11 Anatol

 

 


11 Khaled

"… starting at the bus station … I ran and ran and there was no end. I have been asking myself, "When will I get to that HEIM?" and I ran and ran and kept on running. I ran into the HEIM and then I saw the security guard. The security guard was tall and I was scared. His head was bold and I was scared. Then I went to the room. It was empty and cobwebbed and dirty and - to be honest - the inside of the fridge looked like the inside of a garbage can. We would clean everything and we even found something to get rid of all the cobwebs … We would clean every day.
When I got here and when I saw the rooms - one and then the other - I was so agitated, so very agitated, and that was horrible.
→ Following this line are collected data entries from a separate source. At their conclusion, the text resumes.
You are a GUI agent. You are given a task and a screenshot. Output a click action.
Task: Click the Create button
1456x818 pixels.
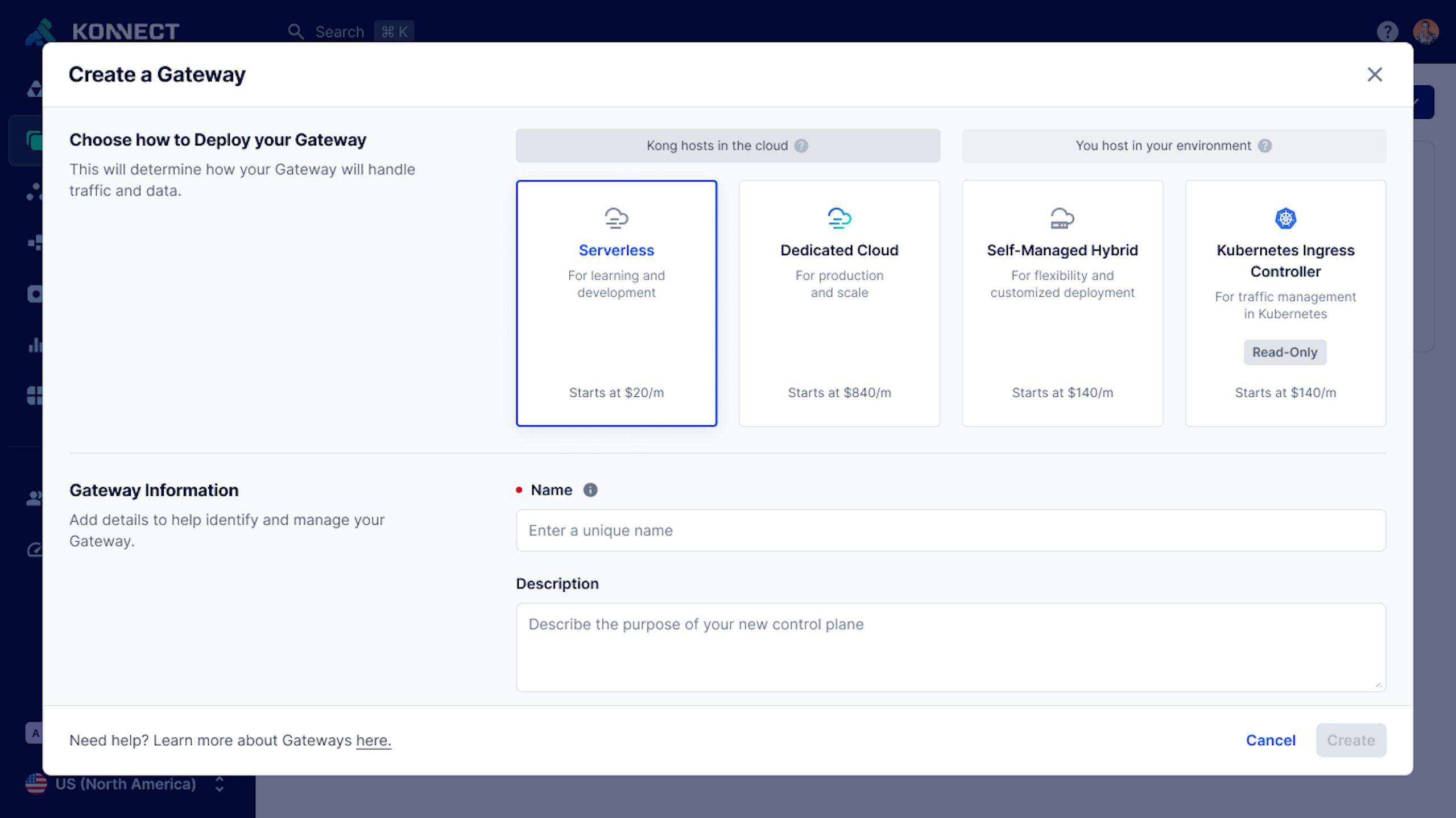[1350, 740]
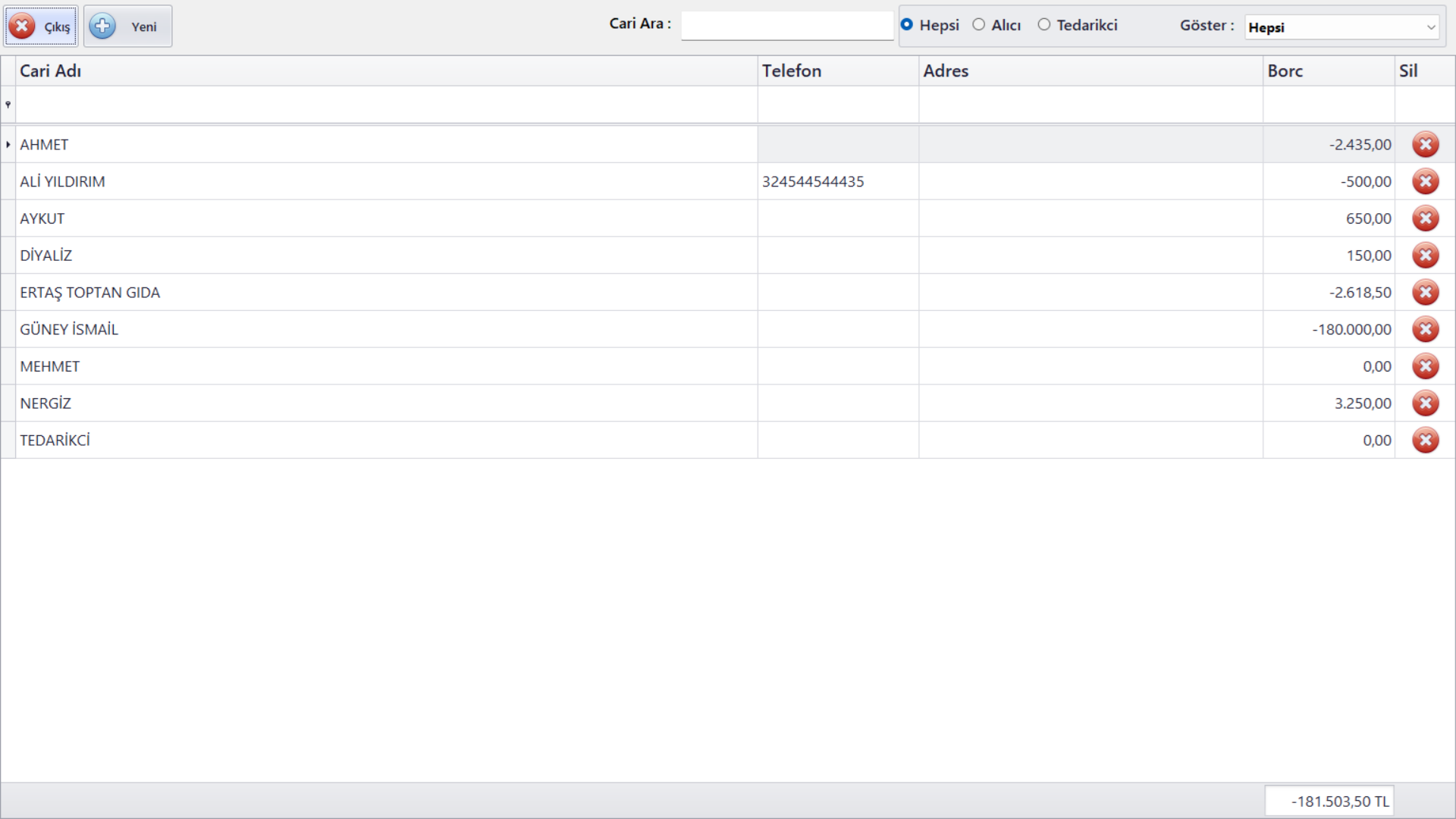Choose the Alıcı radio option

979,25
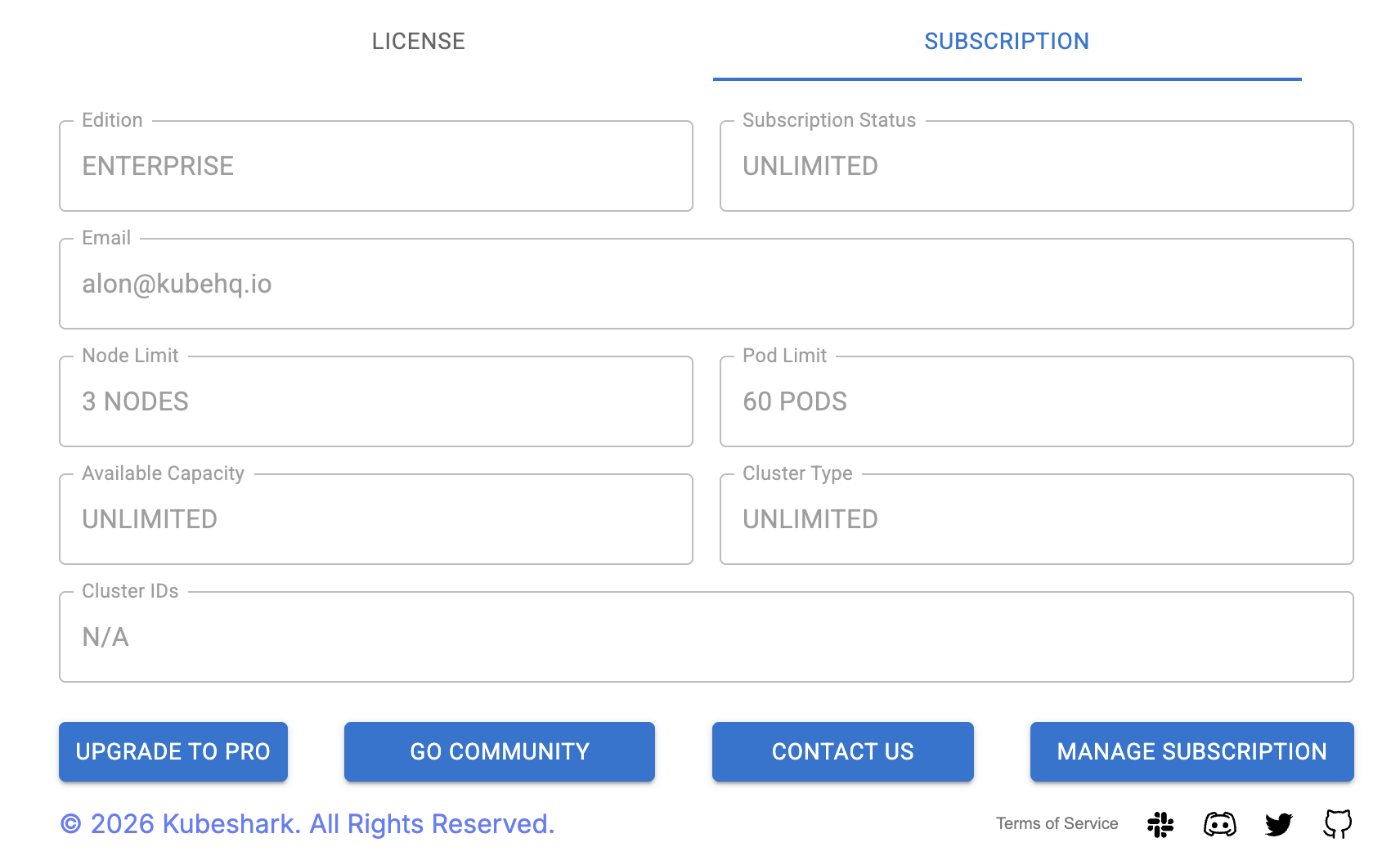
Task: Open MANAGE SUBSCRIPTION
Action: (1191, 751)
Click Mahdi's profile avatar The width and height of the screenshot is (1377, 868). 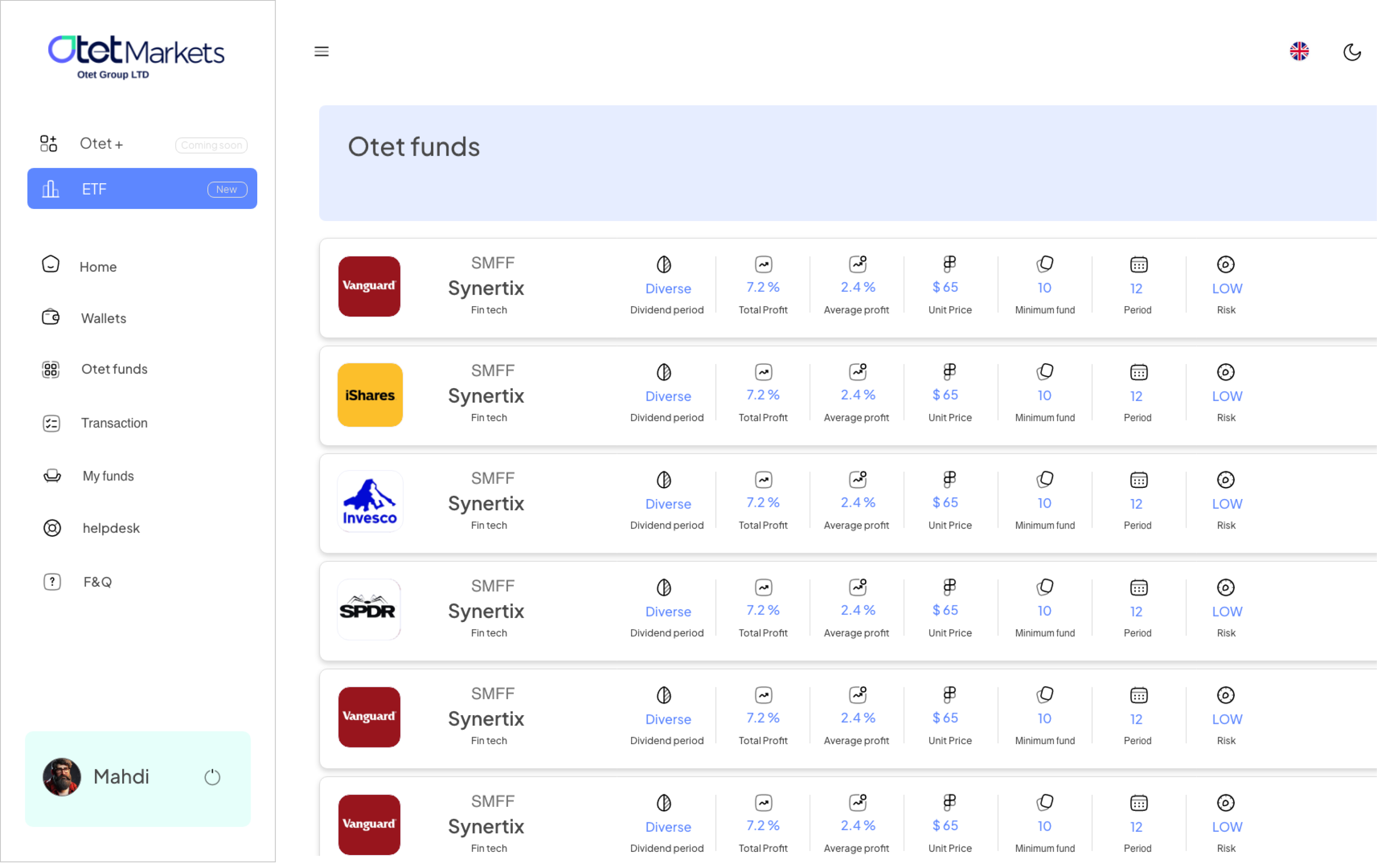click(62, 777)
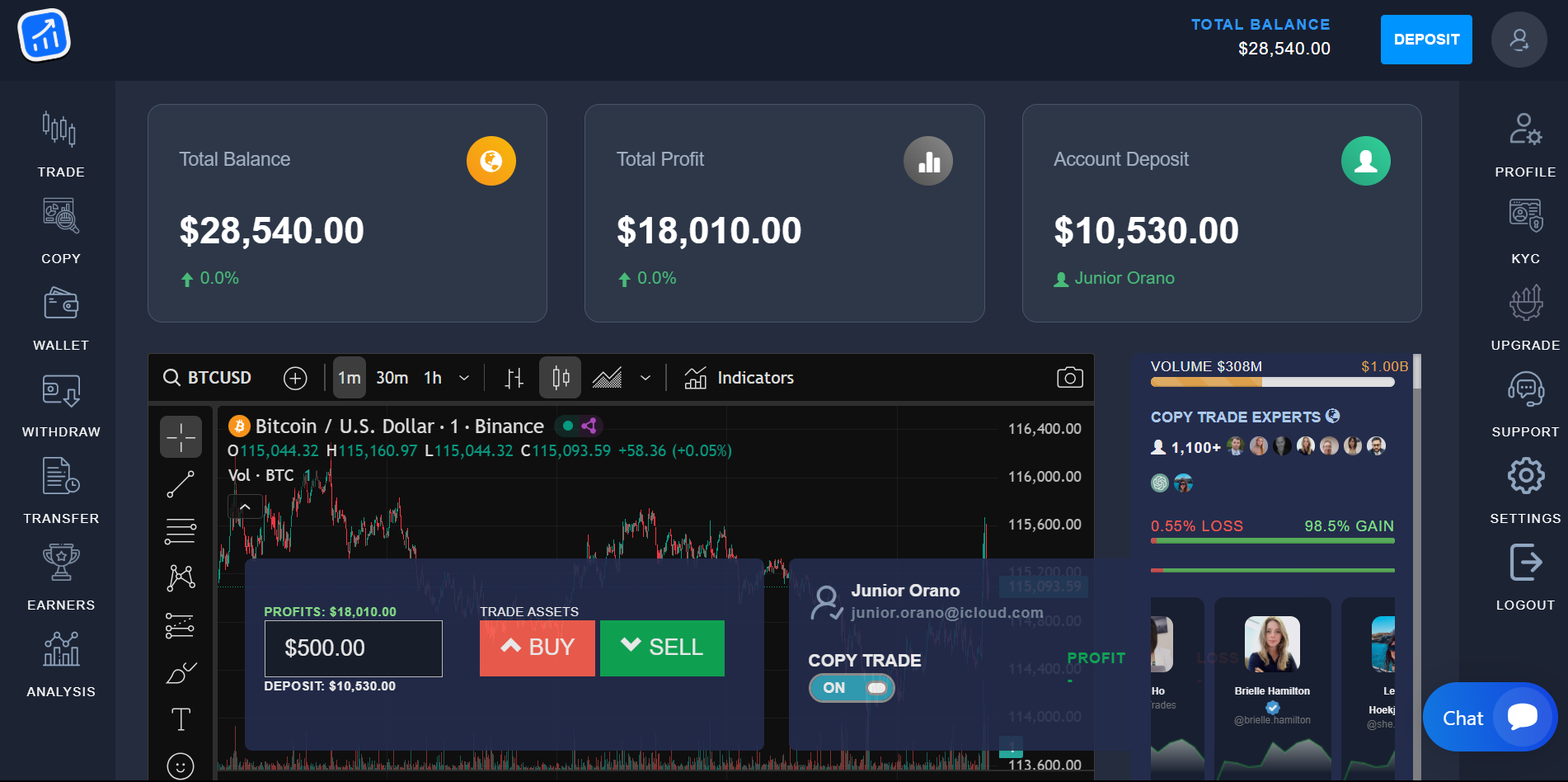Select the emoji sticker tool

tap(181, 766)
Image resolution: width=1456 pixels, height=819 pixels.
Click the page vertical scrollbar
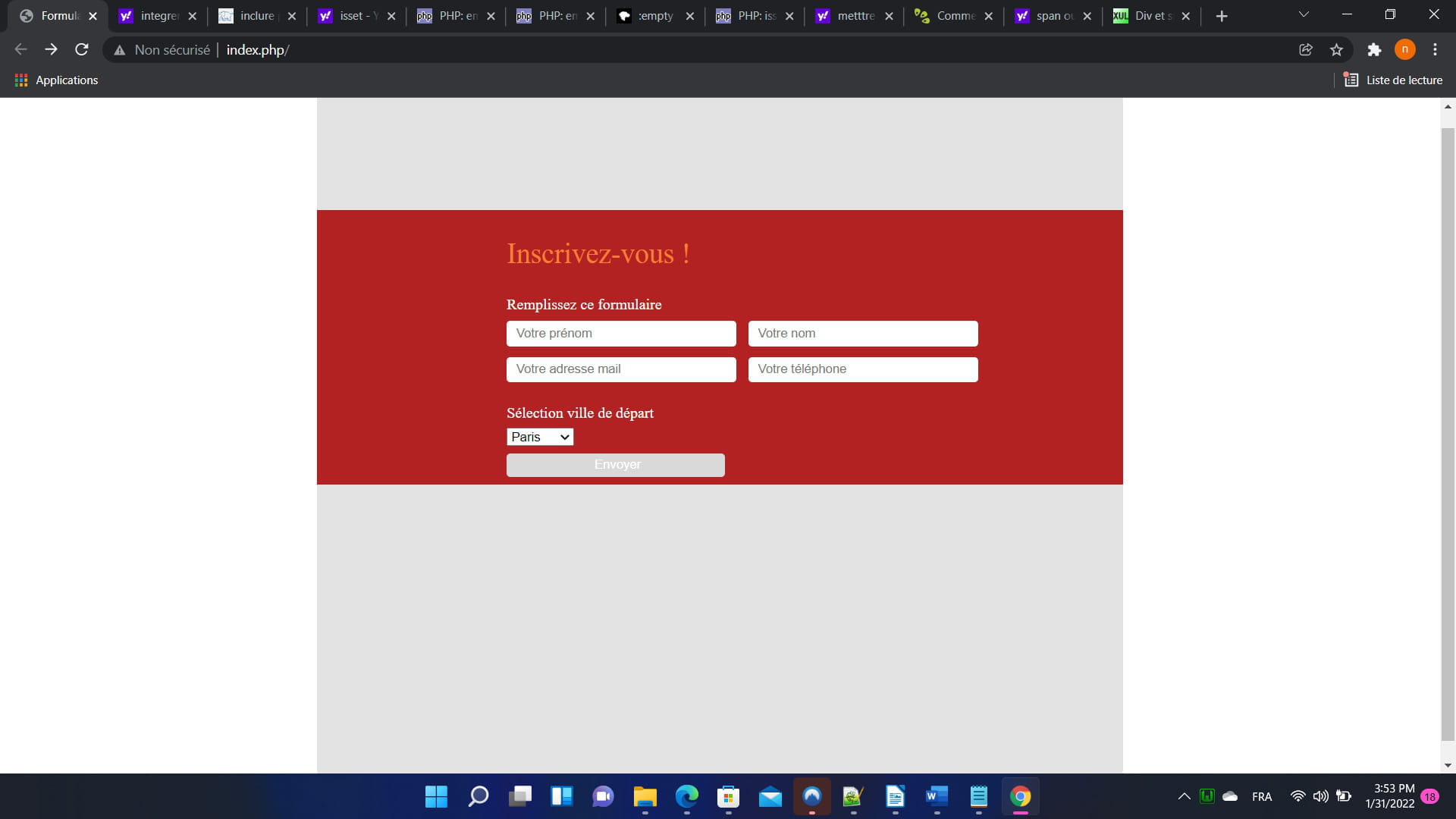pos(1448,432)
I asked my mother "Where should I sleep?" After a week we were told that we were to stay here for the next three months.
The first day I was here … I would miss Syria so much. I would say "Here, I am sitting in a room and there is nothing I can do. Back home, I could watch television and I would understand everything. Here - nothing to look at, nothing to listen to. I have been here for a year now. I don't feel that well. I was very happy when you came. Someone to work with. You can understand me and I can understand you too. I was so happy. But when you got here, I had already been here for eight months. So basically it has not been good, nothing has been good.
It is always horrible here and even if some things are good - it is still horrible. It is always better to have an apartment. No matter whether it is big or small but you do need an apartment. To have some peace and quiet, for your children, for everything you have, it is always better. Everyone is bothering you here. And my mother doesn't sleep all that well. But we know that there is nothing we can do about it. We are looking for an apartment … we really have to go because … one cannot stay here. It's horrible in here and not good at all.
But there is nothing we can do. It has not been all that good in Syria either. It's the war. We had to leave our apartment. But my grandma's neighbor was nice enough to give us another apartment. We would stay there for a year and then my father decided, "It can't go on like this. No matter how hard it will be, we have to go to Germany or another country." In Syria, day-by-day, 24 hours, Boom! Boom! Boom! A huge bomb hit my grandma's apartment. My grandma is hard of hearing. She saw the water running and said, "Look at this, the water - well, who cares …" But then there was more and more water and sand and then the whole apartment was sand and water and dirtiness."

Khaled is 11 years old and lived in Damascus until 2014.

 

This text is an abbreviated transcription of the original audio recording.The story is published without comment nor valuation, out of respect for the subjectif perception of the author.